Qui l’aurait cru, pourtant? les charmes d’Alcine furent encore les plus forts, et huit jours n’étaient pas écoulés que déjà le plaisir de paraître le favori d’un souverain l’emportait sur le déplaisir d’avoir été sa dupe. Frédéric, d’ailleurs, en était sûr d’avance ; car, averti que sa ruse était éventée, il en donnait avis, en riant sous cape, à son complice de Paris : « La Barbarina, disait-il (c’était le nom d’une danseuse italienne attendue par l’opéra de Berlin), ne pourra venir qu’au mois de février, étant déjà engagée à Venise. A propos de baladins, Voltaire a déniché la petite trahison que nous lui avons faite, il en est étrangement piqué; il se défàchera, j’espère. » Le moyen, en effet, de rester fâché contre un prince qui avait aidé lui-même à mettre en musique le bel opéra de Métastase, la Clémence de Titus, et qui vint offrir à Voltaire d’en faire donner une représentation tout exprès en son honneur? « En quatre jours de temps, écrivait Voltaire le 8 octobre, Sa Majesté prussienne daigne faire ajuster sa magnifique salle de machine et faire mettre son opéra au théâtre, le tout parce que je suis curieux[34].» Un tel procédé ne réparait-il pas toutes les injures du monde? Puis, au cours de la représentation même, un bon sentiment, suivi d’une bonne œuvre, vint encore contribuer à apaiser le ressentiment du poète. Il y avait dans la prison de Spandau un pauvre Français enrôlé de force dans l’armée de Frédéric-Guillaume, en raison de sa belle taille, puis condamné, pour désertion, à la captivité perpétuelle, après avoir eu le nez et les oreilles coupés. Il avait fait appel à la puissante intercession de Voltaire. « Je pris mon temps (disent les Mémoires) pour recommander à la clémence de Titus ce pauvre Franc-Comtois sans oreilles et sans nez... Le roi promit quelque adoucissement, et il eut la bonté de mettre le gentilhomme dont il s’agissait à l’hôpital à six sous par jour. Il avait refusé cette grâce à la reine mère, qui, apparemment, ne l’avait demandée qu’en prose[35]. »

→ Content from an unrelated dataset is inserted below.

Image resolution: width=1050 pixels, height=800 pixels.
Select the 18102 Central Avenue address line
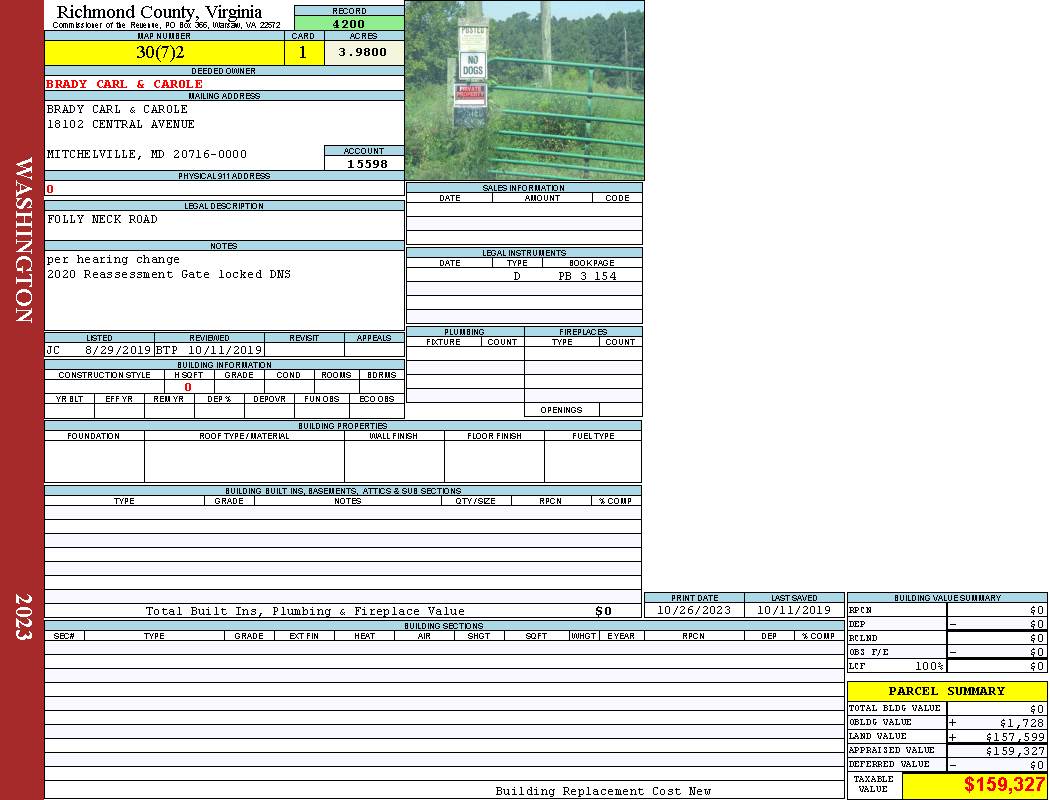121,124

Dès lors tout fut oublié. Frédéric, ne craignant même plus les explications, eut l’art de persuader à l’offensé que le tour qu’il lui avait joué, loin de devoir être pris en mauvaise part, ne faisait qu’attester l’excès de son amitié et son désir ardent de le garder à sa cour. Il lui arracha même la promesse qu’il reviendrait le plus tôt possible, pour ne plus quitter. « Choisissez, lui dit-il, appartement ou maison, réglez vous-même ce qu’il vous faut pour l’agrément et le superflu de la vie,.. vous serez toujours libre et entièrement maître de votre sort. Je ne prétends vous enchaîner que par l’amitié et le bien-être[36]. »

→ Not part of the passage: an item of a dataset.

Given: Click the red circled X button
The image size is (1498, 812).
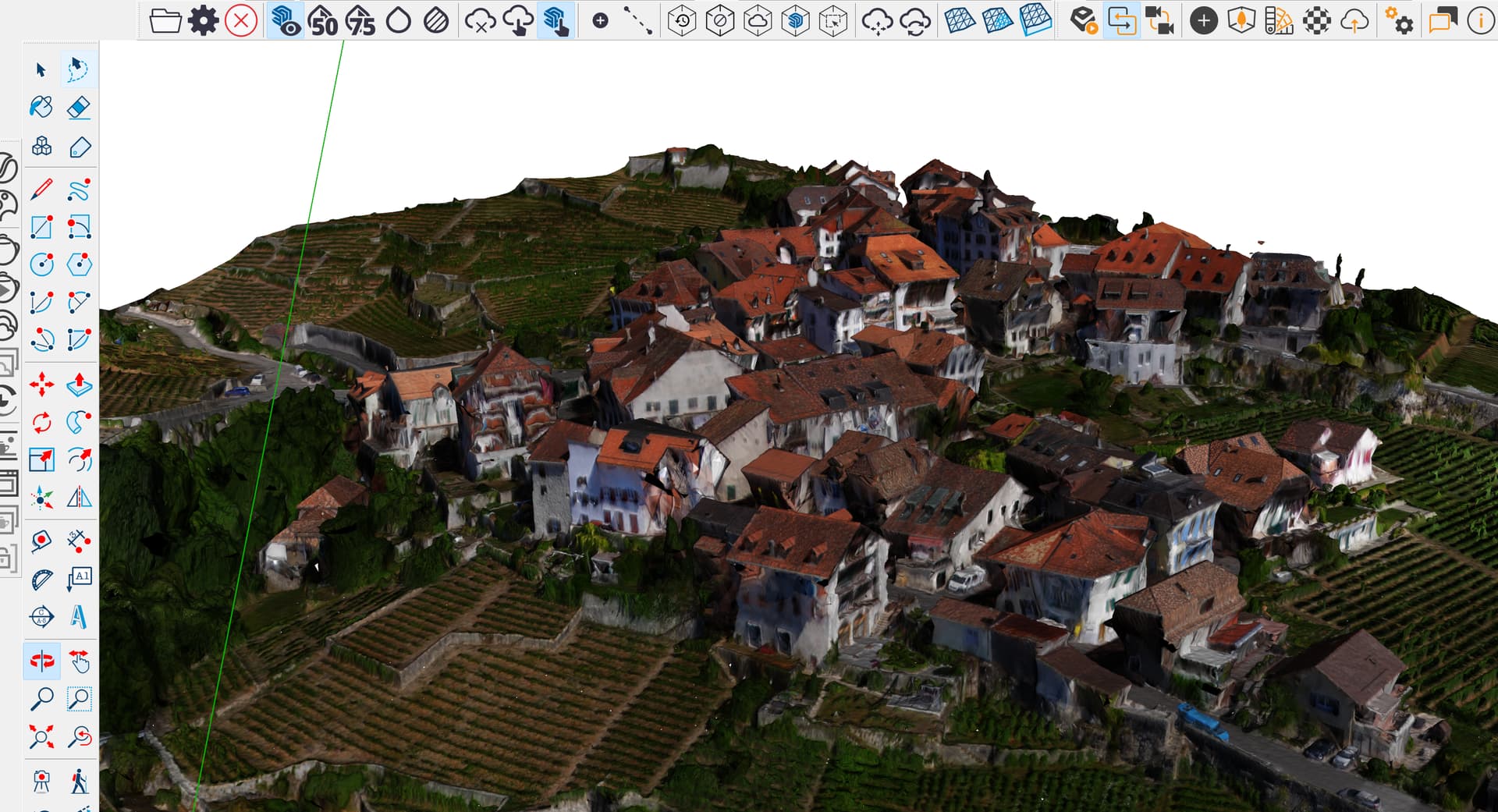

Mais, en attendant le retour d’un ami si cher, il fallait bien se résigner et se préparer à son départ. Le mot d’ordre fut donné d’éblouir Voltaire, pendant ces derniers jours, par une profusion de coquetteries sans conséquence et de politesses, à la vérité, toujours étrangères à la politique. « Tout, ici, est tranquille, écrit Hyndford à Carteret, et le roi de Prusse ne semble plus occupé qu’à préparer des opéras et des bals. M. Voltaire est revenu ; il est constamment avec Sa Majesté prussienne, qui semble décidée à lui donner la matière d’un poème sur les divertissemens de Berlin. On ne parle que de Voltaire. Il lit des tragédies aux deux reines et aux princesses jusqu’à les faire fondre en larmes, il dépasse le roi lui-même en verve satirique et en saillies extravagantes. Personne ne passe pour un homme bien élevé s’il n’a pas la tête et les poches pleines des compositions de ce poète et s’il ne parle pas en vers. J’espère cependant que Votre Seigneurie m’excusera si je prends la liberté de l’assurer, sur le ton de mon refrain ordinaire (in humming), que j’ai l’honneur, etc. »

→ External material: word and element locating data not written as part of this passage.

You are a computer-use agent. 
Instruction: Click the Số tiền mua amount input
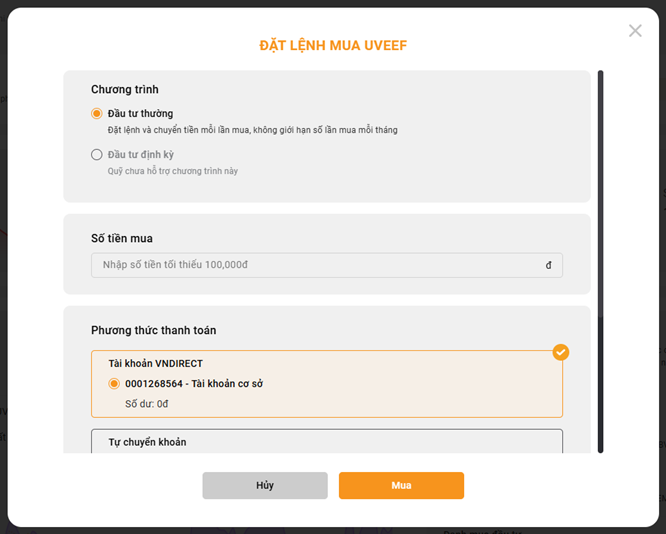[327, 265]
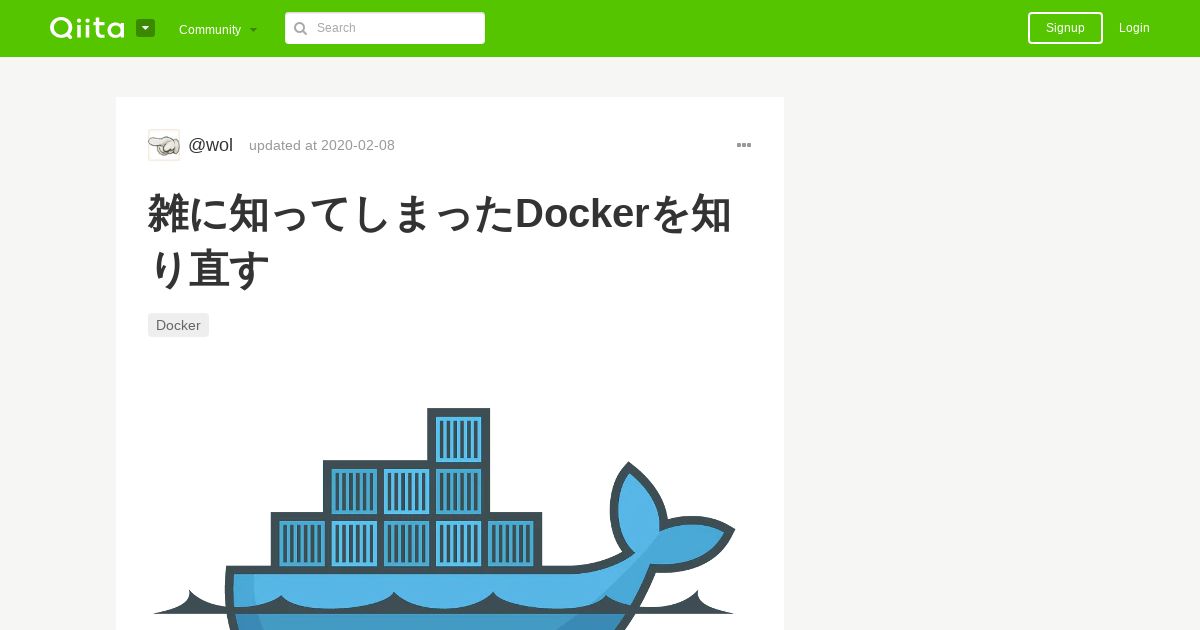The image size is (1200, 630).
Task: Click the magnifier icon in search box
Action: click(300, 28)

Le même Hyndford raconte pourtant que, quelque soin que mît Frédéric à ne pas mêler dans ses représentations brillantes la politique à la poésie et aux arts, l’habitude parfois l’emportait, et des coups de langue lui échappaient qu’il ne pouvait retenir. Ainsi, à un ballet d’opéra, un incident assez comique survint: avant la représentation, le rideau se trouva à moitié levé, et l’on aperçut les jambes des danseuses françaises, qui essayaient leurs pas, sans qu’on pût voir leur visage. Le roi se mit à rire et dit à demi-voix, mais assez haut pour être entendu de l’envoyé de France : « Voilà le ministère de France, des jambes qui remuent et point de tête. — Voilà mon paquet, dit Valori à Hyndford, et pour ce soir, c’est moi qui l’empoche[37]. » Mais Frédéric était le seul qui prît la liberté d’interrompre par des traits piquans de si belles réunions. Toute la cour, d’ailleurs fidèle à la même consigne ou subissant le même entraînement, ne semblait sensible qu’au plaisir de posséder encore l’homme de génie et troublée seulement par le chagrin de le quitter. Les princesses, plus que tous autres, étaient sous le charme, et une en particulier, la princesse Ulrique, plus tard reine de Suède. De toutes les sœurs de Frédéric si Wilhelmine était la plus spirituelle, Ulrique était la plus jolie. C’est pour ce motif sans doute que Voltaire semblait aussi plus empressé de lui plaire, et on vit s’établir entre eux un échange de propos aimables qui semblaient parfois dépasser, chez l’une, la mesure de l’admiration et, chez l’autre, les bornes du respect. Il est vrai qu’il est admis que c’est en ce genre surtout que la poésie a ses licences, et que ce qui se dit en vers n’est jamais compromettant. Aussi assure-t-on que la princesse permit au poète de lui faire une déclaration, sous la seule condition que le mot d’amour n’y serait pas prononcé, et c’est alors que, sur place et sur-le-champ, il improvisa ce madrigal, qui est dans toutes les mémoires et qui est vraiment la perle du genre.


Toujours un peu de vérité
Se mêle au plus grossier mensonge.
Cette nuit, dans l’erreur d’un songe,
Au rang des rois j’étais monté.
Je vous aimais alors et j’osais vous le dire.
Les dieux à mon réveil ne m’ont pas tout ôté
Je n’ai perdu que mon empire.


Ulrique n’était pas de force à répondre séance tenante, sur le même ton, aussi ne fit-elle (c’est-elle qui le dit elle-même) qu’une assez chétive réplique. Mais la nuit porte conseil, et aidée par son frère, elle renvoyait le lendemain une pièce plus longue, plus lourde, où elle entrait dans la plaisanterie, avec beaucoup moins de grâce, mais non sans un certain art pour garder son rang et éloigner la familiarité. C’était Apollon, qui, informé qu’elle avait reçu des vers de son favori, l’avertissait qu’il s’était trompé d’adresse, et qu’en songe il l’avait prise pour la belle Emilie.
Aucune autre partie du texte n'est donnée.